Храм впечатлял. Монументальный, приземистый, он поднимался трехступенчатой пирамидой, и на каждой ступени по углам стояли огромные чаши-фонтаны, не замерзающие даже зимой — наш маленький секрет с кардиналом, передавшийся по наследству от огненных королей. В благие времена по великим праздникам из чаш текло вино. Но не сегодня. Инсеи при исходе из королевства мстительно попортили почти все запасы вин, превратив их в уксус, а уцелевшие бочки стоили заоблачные цены.

Мои телохранители вейриэны остановились у портика с колоннами, украшенными искусно вырезанной цветущей водной лианой. На лестницу не поднялись: кардинал давно и категорически отказался пускать «белых дьяволов» под святой кров.

Со мной остались только люди из дворцовой гвардии, и я поймала обеспокоенный жест Таррэ, означавший «повышенное внимание».

Он прав. Если и состоится покушение, то здесь. Всегда можно сказать: бог не захотел плохого короля Лэйрина, не пощадившего собственных сестер, и наказал.
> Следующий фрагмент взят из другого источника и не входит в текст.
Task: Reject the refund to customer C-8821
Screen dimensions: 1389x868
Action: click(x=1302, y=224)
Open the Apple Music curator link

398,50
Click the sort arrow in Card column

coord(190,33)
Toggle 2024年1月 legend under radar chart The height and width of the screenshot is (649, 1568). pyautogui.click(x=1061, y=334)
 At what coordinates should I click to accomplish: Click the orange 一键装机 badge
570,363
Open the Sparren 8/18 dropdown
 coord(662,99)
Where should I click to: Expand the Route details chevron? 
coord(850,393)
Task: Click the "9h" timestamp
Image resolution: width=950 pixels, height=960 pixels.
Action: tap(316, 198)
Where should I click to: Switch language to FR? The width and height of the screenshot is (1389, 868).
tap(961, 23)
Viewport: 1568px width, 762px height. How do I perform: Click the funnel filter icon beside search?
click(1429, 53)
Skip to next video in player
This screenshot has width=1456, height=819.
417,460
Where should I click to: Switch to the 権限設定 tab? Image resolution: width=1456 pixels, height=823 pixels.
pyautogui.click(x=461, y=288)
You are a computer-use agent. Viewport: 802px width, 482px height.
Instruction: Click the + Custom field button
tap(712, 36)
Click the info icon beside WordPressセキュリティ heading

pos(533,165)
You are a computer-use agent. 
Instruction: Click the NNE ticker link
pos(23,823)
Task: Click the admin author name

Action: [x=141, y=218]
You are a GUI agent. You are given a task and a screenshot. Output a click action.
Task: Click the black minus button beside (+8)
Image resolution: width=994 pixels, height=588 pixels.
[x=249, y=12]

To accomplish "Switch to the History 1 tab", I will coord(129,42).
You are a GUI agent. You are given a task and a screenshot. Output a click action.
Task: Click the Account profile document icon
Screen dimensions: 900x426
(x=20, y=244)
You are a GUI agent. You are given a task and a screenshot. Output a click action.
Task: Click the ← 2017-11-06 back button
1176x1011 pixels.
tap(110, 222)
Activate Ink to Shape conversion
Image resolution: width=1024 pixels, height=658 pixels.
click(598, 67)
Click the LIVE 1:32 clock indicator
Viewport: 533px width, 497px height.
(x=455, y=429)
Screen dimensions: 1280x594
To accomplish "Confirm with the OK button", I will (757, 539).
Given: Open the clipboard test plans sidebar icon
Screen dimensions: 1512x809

Из распахнутых дверей навстречу выступили и встали полукругом жрецы в парадных синих мантиях, украшенных круглыми зеркалами и каплями-алмазами, нестерпимо сиявшими на солнце.

Настоятель храма держал в руках большую, усыпанную изумрудами и хризопразами священную чашу — еще один намек на зеленых магов запада. Он наклонил чашу и плеснул из нее воду в более скромный золотой кубок, подставленный другим жрецом, а тот величественно передал ношу ближайшей монашке: по священной традиции входящему в Божий дом высокому гостю должна была предложить испить воды с дороги невинная девушка.

Монашка, одетая в бесформенный темно-синий балахон с надвинутым на глаза колпаком, подошла ко мне мелким семенящим шагом.

— Испей воды с дороги, путник, в этом доме ты найдешь отдохновение душе, — дрожащим, еле слышным голосом сказала девушка ритуальную фразу и протянула чашу.

Что они придумают? Отравить? При всем-то честном народе? Так ведь должны знать, что моему огненному дару яд не страшен.

Из-под низко надвинутого колпака я видела лишь твердый подбородок девицы. Отметила ее идеальную молодую кожу и злую линию припухших, словно от укусов, алых губ. И волнистый белокурый волосок, выделявшийся на темно-синей ткани, словно след кометы на ночном небе. И холеные пальчики с полированными ноготками, державшие чашу. И вода в ней показалась мне слишком черной и мертвой.

Я сложила за спиной руки в тайный вейриэнский знак, которому меня обучил еще Рагар: «Опасность!»

— Скорее эти каменные цветы расцветут, чем я приму чашу из твоих рук, сестра! — с этими словами я сорвала капюшон с «монашки» и отпрянула в сторону. Пусть все увидят и узнают «девственницу», потерявшую счет владевшим ее телом мужчинам.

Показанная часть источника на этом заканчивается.